The ScreenComposer module composites off-screen renderbuffers onto the screen:

  1. Creates an orthographic camera (mask 0x00400000).
  2. For each layer, creates a plane mesh textured with the renderbuffer's output.
  3. The plane transform includes Matrix4x4.CreateScale(1f, -1f, 1f) (Y-flip) to correct OpenGL's bottom-up texture orientation.

The rootscene_3d renderbuffer is the primary layer, showing the 3D world content.

OSD (On-Screen Display)

The OSD system renders 2D text and UI elements:

  1. RenderOSDSystem draws OSDText components onto a DoubleBufferedFramebuffer (SkiaSharp-backed).
  2. Display module creates a plane mesh textured with the display buffer.
  3. The OSD plane has camera mask 0x01000000, rendered by the dedicated OSD camera.
  4. The OSD camera uses orthographic projection with depth testing disabled.

Login Screen Cameras

During the login/logos screen, only these cameras are active:

  1. ScreenComposer (0x00400000) - renders the rootscene_3d plane (initially transparent since no camera has rendered to the renderbuffer yet).
  2. OSD (0x01000000) - renders login menu text/buttons.
  3. Logos (0x02000000) - renders title card images.

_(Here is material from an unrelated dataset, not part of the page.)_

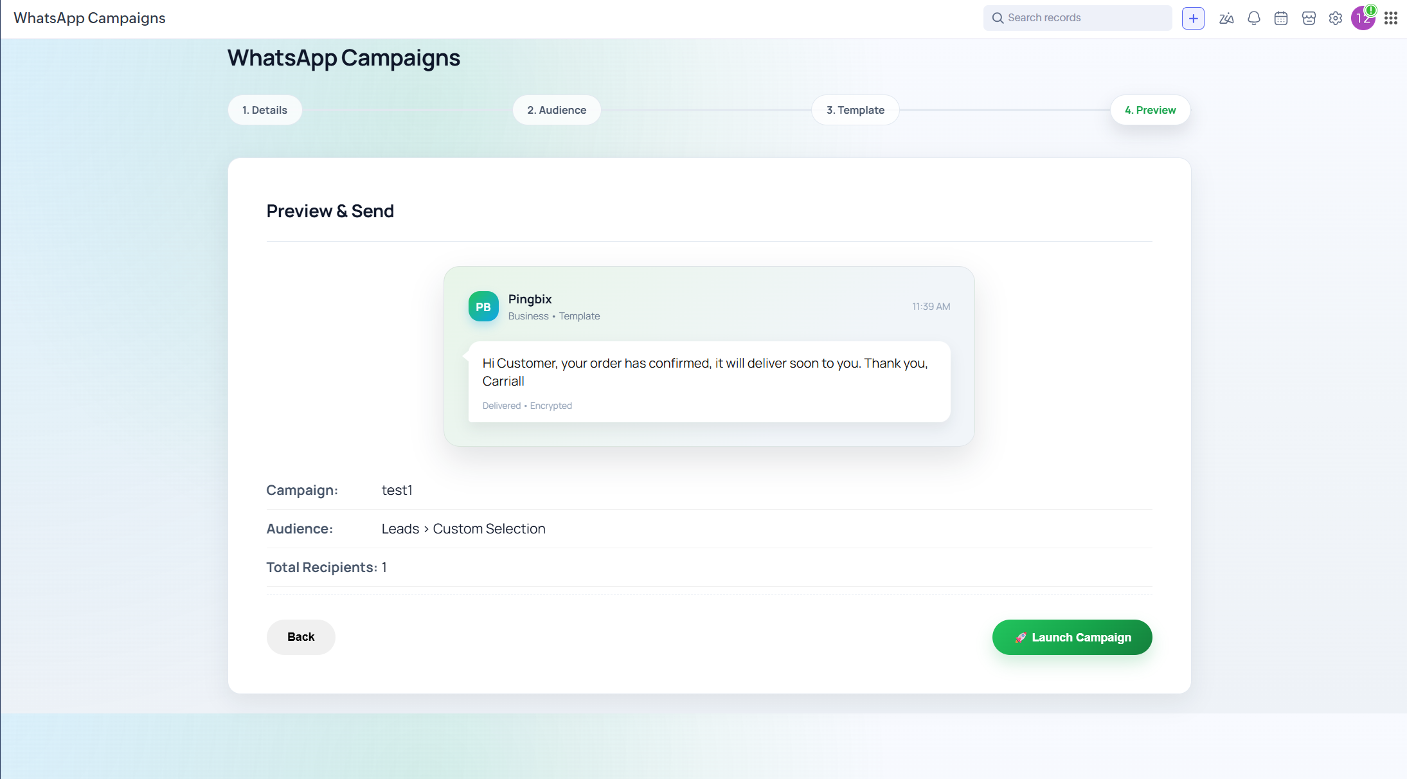Select the 4. Preview step

pyautogui.click(x=1149, y=110)
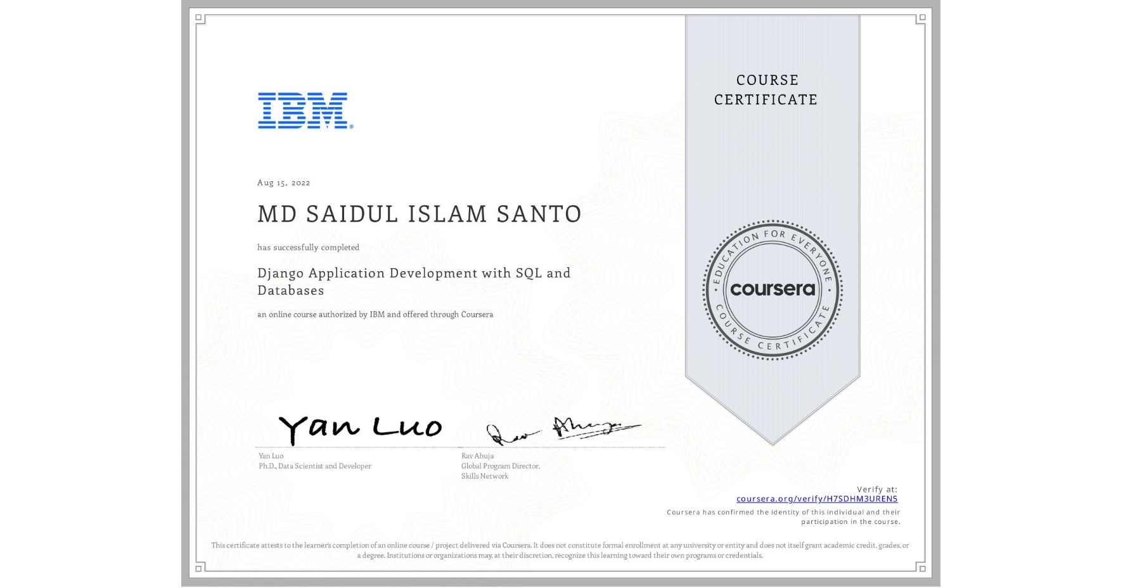Click the date Aug 15, 2022
This screenshot has width=1123, height=588.
(283, 182)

Known Issue: Mirrored Rendering (Fixed)

Symptom

A Y-flipped duplicate of the OSD/login content appeared overlaid on the login screen.

Root Cause

SilkTextureChannelState.ResetCachedState() set _currentSkTexture = null without binding the transparent fallback texture. When _useTexture(null) was subsequently called (for materials whose textures hadn't been uploaded yet, like the ScreenComposer's rootscene_3d texture before the root scene starts), the check _currentSkTexture != skTexture evaluated to null != null = false, so no texture rebinding occurred. The GL texture unit retained whatever was bound in the previous frame — typically the OSD framebuffer texture. The ScreenComposer then rendered this stale OSD content through its Y-flip transform, creating a mirrored overlay.

Fix

ResetCachedState() now actively binds the transparent fallback texture before clearing the cache, ensuring a known GL state at frame boundaries.

Timeline

  • Introduced in commit 98e4570b ("have the tree visible") which added ResetCachedState() to handle GL state sharing with Avalonia/Aihao.
  • The bug only manifested when a material with a missing texture was rendered (ScreenComposer plane before the root scene camera starts rendering to rootscene_3d).